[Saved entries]
------------------------------------------------------------------------
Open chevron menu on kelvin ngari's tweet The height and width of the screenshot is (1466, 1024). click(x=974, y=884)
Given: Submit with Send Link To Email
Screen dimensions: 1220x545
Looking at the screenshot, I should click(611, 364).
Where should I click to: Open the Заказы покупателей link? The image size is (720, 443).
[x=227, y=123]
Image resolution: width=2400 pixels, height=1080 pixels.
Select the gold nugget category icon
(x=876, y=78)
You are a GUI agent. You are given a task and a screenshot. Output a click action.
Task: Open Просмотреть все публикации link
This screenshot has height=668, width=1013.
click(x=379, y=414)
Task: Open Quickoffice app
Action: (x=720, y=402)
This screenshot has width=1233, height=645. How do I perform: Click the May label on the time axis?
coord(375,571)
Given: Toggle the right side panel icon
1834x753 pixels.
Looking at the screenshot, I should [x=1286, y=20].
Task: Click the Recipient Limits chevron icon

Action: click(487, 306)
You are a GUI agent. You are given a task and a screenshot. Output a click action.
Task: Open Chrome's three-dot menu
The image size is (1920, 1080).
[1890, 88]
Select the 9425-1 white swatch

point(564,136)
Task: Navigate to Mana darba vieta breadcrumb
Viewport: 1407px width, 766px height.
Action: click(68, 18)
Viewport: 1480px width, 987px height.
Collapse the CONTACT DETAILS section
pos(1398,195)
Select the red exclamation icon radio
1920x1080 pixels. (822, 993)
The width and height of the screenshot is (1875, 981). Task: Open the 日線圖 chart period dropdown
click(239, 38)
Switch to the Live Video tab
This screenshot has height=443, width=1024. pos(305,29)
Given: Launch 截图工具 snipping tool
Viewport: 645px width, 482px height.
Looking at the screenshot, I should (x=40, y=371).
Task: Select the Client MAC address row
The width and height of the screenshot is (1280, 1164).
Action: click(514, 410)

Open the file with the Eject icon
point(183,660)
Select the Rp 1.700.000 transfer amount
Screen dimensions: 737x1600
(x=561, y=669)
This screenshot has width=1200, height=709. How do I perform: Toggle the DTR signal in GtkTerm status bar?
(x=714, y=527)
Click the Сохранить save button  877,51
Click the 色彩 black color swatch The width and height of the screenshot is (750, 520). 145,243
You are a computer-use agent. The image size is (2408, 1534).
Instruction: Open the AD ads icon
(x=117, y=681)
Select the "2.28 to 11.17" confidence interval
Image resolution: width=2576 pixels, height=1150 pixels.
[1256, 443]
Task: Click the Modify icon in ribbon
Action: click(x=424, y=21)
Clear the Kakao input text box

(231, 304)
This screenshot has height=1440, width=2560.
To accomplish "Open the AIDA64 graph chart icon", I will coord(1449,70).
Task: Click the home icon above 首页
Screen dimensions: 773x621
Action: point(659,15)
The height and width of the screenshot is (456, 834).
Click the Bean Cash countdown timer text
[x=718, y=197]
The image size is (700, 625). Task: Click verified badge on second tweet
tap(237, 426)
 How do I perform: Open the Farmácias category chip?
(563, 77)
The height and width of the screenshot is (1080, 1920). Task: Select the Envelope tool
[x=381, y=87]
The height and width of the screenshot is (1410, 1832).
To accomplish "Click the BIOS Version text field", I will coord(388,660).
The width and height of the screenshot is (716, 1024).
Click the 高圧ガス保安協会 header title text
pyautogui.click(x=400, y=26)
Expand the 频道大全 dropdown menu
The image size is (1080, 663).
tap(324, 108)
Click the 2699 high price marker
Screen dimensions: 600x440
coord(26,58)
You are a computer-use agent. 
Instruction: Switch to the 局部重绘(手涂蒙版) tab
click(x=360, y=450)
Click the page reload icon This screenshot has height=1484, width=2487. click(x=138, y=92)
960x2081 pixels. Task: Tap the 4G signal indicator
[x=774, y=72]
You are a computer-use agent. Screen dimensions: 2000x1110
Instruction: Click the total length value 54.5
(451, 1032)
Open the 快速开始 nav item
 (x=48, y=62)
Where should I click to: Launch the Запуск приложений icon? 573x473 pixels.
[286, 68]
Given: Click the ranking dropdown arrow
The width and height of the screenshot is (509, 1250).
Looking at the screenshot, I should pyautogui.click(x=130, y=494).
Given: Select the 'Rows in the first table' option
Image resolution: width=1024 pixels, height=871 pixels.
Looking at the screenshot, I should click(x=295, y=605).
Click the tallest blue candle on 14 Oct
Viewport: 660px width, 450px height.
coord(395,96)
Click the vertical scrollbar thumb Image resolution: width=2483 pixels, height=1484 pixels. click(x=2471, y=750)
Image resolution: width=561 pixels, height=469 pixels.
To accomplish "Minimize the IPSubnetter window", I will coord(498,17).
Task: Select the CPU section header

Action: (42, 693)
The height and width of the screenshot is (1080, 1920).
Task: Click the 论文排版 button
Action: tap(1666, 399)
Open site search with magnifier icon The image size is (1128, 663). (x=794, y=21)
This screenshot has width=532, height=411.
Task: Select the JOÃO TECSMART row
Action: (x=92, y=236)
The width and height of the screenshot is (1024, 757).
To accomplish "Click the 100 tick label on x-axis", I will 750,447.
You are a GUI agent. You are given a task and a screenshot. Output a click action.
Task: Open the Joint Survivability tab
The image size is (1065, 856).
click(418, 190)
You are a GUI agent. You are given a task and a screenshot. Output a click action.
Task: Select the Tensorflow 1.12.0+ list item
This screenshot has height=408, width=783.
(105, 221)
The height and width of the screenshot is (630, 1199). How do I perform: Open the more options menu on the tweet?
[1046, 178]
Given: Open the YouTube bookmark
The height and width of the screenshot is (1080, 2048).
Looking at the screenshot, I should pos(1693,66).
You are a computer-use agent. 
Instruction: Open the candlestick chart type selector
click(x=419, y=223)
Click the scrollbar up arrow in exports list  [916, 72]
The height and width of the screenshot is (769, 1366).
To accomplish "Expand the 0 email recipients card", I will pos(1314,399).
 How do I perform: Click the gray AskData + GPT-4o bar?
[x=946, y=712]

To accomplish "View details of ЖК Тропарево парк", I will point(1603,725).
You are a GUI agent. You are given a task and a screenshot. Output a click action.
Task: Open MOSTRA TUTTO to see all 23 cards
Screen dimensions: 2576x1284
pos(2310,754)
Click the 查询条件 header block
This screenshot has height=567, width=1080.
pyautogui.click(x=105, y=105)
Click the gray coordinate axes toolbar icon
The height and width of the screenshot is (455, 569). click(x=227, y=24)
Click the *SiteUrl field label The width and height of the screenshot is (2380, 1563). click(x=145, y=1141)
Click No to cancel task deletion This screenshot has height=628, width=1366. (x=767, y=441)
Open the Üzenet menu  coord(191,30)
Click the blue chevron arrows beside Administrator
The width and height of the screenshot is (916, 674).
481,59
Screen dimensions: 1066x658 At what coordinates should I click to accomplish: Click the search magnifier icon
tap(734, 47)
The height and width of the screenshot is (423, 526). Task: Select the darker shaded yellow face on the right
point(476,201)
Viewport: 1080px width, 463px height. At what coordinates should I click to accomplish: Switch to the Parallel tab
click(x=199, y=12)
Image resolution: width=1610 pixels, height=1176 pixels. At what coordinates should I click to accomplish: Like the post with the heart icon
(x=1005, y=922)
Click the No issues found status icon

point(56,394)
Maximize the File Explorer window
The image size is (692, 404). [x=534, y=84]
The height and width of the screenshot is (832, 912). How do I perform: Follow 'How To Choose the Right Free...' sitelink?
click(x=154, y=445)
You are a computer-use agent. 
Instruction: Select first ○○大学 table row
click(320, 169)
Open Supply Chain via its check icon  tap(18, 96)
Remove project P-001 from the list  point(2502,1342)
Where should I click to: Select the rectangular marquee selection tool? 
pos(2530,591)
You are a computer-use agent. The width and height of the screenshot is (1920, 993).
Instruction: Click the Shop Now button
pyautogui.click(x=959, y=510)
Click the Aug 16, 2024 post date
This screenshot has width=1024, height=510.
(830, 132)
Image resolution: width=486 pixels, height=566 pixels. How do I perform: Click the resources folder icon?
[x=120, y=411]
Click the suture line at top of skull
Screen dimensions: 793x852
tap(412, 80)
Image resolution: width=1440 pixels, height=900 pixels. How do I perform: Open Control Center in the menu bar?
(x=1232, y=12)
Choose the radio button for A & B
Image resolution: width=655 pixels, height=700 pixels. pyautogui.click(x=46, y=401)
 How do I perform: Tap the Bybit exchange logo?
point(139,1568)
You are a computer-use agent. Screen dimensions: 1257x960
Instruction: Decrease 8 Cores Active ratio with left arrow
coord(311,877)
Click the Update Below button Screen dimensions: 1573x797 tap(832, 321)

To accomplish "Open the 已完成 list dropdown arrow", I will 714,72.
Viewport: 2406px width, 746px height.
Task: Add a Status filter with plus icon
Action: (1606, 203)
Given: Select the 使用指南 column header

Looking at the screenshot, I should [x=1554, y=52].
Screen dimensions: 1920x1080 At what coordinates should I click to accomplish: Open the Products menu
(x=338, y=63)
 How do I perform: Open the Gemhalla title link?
------------------------------------------------------------------------
JOB
Convert the data from its first line through the line containing "Action: click(514, 410)", both included, into a JSON list of strings with one string per line. Leave out blank lines.

EXERCISE RESPONSE
[
  "Open chevron menu on kelvin ngari's tweet The height and width of the screenshot is (1466, 1024). click(x=974, y=884)",
  "Given: Submit with Send Link To Email",
  "Screen dimensions: 1220x545",
  "Looking at the screenshot, I should click(611, 364).",
  "Where should I click to: Open the Заказы покупателей link? The image size is (720, 443).",
  "[x=227, y=123]",
  "Image resolution: width=2400 pixels, height=1080 pixels.",
  "Select the gold nugget category icon",
  "(x=876, y=78)",
  "You are a GUI agent. You are given a task and a screenshot. Output a click action.",
  "Task: Open Просмотреть все публикации link",
  "This screenshot has height=668, width=1013.",
  "click(x=379, y=414)",
  "Task: Open Quickoffice app",
  "Action: (x=720, y=402)",
  "This screenshot has width=1233, height=645. How do I perform: Click the May label on the time axis?",
  "coord(375,571)",
  "Given: Toggle the right side panel icon",
  "1834x753 pixels.",
  "Looking at the screenshot, I should [x=1286, y=20].",
  "Task: Click the Recipient Limits chevron icon",
  "Action: click(487, 306)",
  "You are a GUI agent. You are given a task and a screenshot. Output a click action.",
  "Task: Open Chrome's three-dot menu",
  "The image size is (1920, 1080).",
  "[1890, 88]",
  "Select the 9425-1 white swatch",
  "point(564,136)",
  "Task: Navigate to Mana darba vieta breadcrumb",
  "Viewport: 1407px width, 766px height.",
  "Action: click(68, 18)",
  "Viewport: 1480px width, 987px height.",
  "Collapse the CONTACT DETAILS section",
  "pos(1398,195)",
  "Select the red exclamation icon radio",
  "1920x1080 pixels. (822, 993)",
  "The width and height of the screenshot is (1875, 981). Task: Open the 日線圖 chart period dropdown",
  "click(239, 38)",
  "Switch to the Live Video tab",
  "This screenshot has height=443, width=1024. pos(305,29)",
  "Given: Launch 截图工具 snipping tool",
  "Viewport: 645px width, 482px height.",
  "Looking at the screenshot, I should (x=40, y=371).",
  "Task: Select the Client MAC address row",
  "The width and height of the screenshot is (1280, 1164).",
  "Action: click(514, 410)"
]